### SELECTED EXCERPT

++++++++++++++++++++

“They Call Us Monsters”: teenage boys facing life in prison become screenwriters

Ben Lear’s film asks vital questions about humane treatment when it comes to legislation regarding incarceration

Published July 5, 2017 6:59PM (EDT)

They Call Us Monsters (BMP Films)
They Call Us Monsters (BMP Films)

Juan Gamez has close-cropped, black hair and a baby face that remains expressionless except when he smiles. As a 16-year-old boy facing 90 years to life for first-degree murder, he seems to float somewhere above or below this fact, as do Antonio Hernandez and Jarad Nava, the other teenage boys awaiting similar sentences in Ben Lear’s moving documentary, “They Call Us Monsters,” a film that connects a 20-week screenwriting class inside Sylmar, a segregated unit for juveniles being tried as adults, with the passing of SB 260, legislation that grants youth serving life sentences the possibility of parole.

At the start of the film, we watch as Juan, under surveillance, speaks on the phone with a girl. Without affect, the girl asks if he’s in a detention center. His answer — “Yes, but inside the jail is another jail” — articulates the Sartre-esqe morass of life inside a broken system, as do the ubiquitous signs on the walls that read "NO! TALKING" while everyone blathers on regardless.

Over the course of the two years that Lear (son of TV writer and producer Norman Lear) spent filming “They Call Us Monsters,” SB 260, the juvenile parole bill, went into effect in California. Meanwhile, the boys wrote a screenplay, which their teacher, Gabriel Cowan, shot and edited into a 15-minute short, “Los.” The film-within-a-film structure of “They Call Us Monsters” replicates the repetitive nature of these very systemic contradictions that the boys face and endure, but in a way that allows for reflection as well as an understanding of the need for continued awareness and advocacy.

++++++++++++++++++++

### EXERCISE SET
1. Repeat the review of the documentary, everything from "Ben Lear’s film" down to "possibility of parole.", substituting "separate unit" for "segregated unit".
2. In the review of the documentary, how long is the short film the boys' teacher made from their screenplay?
3. Do these statements agree with the review of the documentary? (a) Lear spent two years filming. (b) Juan Gamez is 17 years old. (c) The screenwriting class ran for 20 weeks.

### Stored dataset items
++++++++++++++++++++

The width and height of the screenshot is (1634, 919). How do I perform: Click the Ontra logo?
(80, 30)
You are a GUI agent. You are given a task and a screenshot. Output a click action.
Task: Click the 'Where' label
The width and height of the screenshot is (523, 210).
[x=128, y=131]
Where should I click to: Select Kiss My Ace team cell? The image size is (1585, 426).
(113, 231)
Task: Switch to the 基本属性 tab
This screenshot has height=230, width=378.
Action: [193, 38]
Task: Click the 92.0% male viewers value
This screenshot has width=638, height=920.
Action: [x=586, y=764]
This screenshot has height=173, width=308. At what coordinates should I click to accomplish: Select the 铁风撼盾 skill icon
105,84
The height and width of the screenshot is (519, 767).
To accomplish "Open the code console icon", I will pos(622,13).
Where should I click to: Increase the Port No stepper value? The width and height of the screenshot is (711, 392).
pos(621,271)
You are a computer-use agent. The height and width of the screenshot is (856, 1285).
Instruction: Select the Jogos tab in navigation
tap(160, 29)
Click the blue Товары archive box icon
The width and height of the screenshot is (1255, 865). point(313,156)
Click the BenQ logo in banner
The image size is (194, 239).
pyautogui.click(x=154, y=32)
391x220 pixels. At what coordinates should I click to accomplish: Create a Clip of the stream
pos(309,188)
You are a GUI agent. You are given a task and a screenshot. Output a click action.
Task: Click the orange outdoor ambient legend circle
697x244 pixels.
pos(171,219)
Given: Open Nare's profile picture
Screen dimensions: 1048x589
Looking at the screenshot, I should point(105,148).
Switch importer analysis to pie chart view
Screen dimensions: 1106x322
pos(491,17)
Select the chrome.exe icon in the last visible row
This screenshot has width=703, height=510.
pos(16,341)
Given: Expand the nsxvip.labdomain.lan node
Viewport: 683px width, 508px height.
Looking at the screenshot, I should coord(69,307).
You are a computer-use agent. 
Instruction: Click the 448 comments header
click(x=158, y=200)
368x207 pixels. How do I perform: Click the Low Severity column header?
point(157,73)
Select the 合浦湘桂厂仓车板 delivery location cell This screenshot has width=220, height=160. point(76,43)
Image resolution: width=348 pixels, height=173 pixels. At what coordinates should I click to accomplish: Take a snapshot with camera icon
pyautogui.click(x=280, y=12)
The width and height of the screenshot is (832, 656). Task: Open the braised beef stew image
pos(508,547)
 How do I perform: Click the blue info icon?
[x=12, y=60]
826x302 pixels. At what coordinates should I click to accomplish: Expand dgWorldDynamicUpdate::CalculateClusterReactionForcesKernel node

++++++++++++++++++++

### SOLUTIONS TO THE TASKS
1.
Ben Lear’s film asks vital questions about humane treatment when it comes to legislation regarding incarceration

Published July 5, 2017 6:59PM (EDT)

They Call Us Monsters (BMP Films)
They Call Us Monsters (BMP Films)

Juan Gamez has close-cropped, black hair and a baby face that remains expressionless except when he smiles. As a 16-year-old boy facing 90 years to life for first-degree murder, he seems to float somewhere above or below this fact, as do Antonio Hernandez and Jarad Nava, the other teenage boys awaiting similar sentences in Ben Lear’s moving documentary, “They Call Us Monsters,” a film that connects a 20-week screenwriting class inside Sylmar, a separate unit for juveniles being tried as adults, with the passing of SB 260, legislation that grants youth serving life sentences the possibility of parole.

2. It is a 15-minute short.

3.
(a) Yes: "the two years that Lear (son of TV writer and producer Norman Lear) spent filming"
(b) No: "As a 16-year-old boy facing 90 years to life for first-degree murder"
(c) Yes: "a 20-week screenwriting class inside Sylmar"